Song by Joe Satriani

from the album Surfing with the Alien
- Released: 1987
- Recorded: 1986
- Genre: Hard rock, instrumental rock
- Length: 3:13
- Label: Relativity Epic (re-release)
- Songwriter: Joe Satriani
- Producers: Joe Satriani, John Cuniberti

= Satch Boogie =

"Satch Boogie" is the fifth track from the album Surfing with the Alien, and is along with "Surfing with the Alien" one of Satriani's most famous pieces. The composition was considered the 55th greatest guitar solo ever by Guitar World Magazine readers. The tap-on bridge played only on the fifth-string is an example of pitch axis theory.
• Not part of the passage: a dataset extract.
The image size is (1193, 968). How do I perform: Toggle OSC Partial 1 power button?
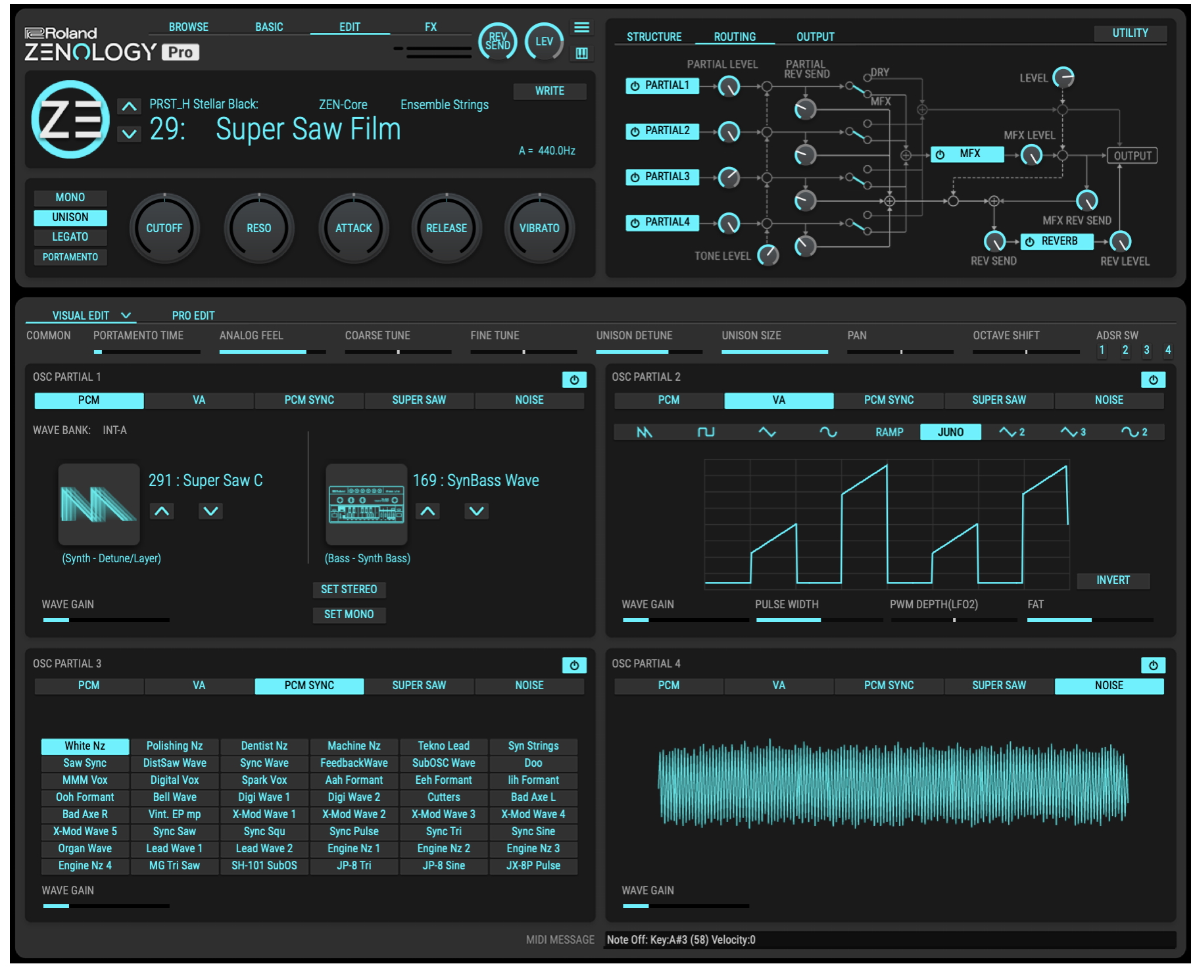point(573,379)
Deep Purple performed the song regularly during Satriani's tenure in the band.

==Chart positions==

| Year | Single | Chart | Position |
|---|---|---|---|
| 1988 | "Satch Boogie" | Billboard Mainstream Rock Tracks | 22 |

==In other media==

Appeared in Problem Child 2, during the food fight scene at Pizzariffic.

It also appears in the popular video game, Guitar Hero World Tour and in the game Guitar Hero On Tour: Decades; in these games, it is considered the most difficult song for the guitar instrument, especially at the Solo F section. It was also available as downloadable content for the Rock Band series. It is also available on Rocksmith 2014 as the hardest song to learn on lead guitar.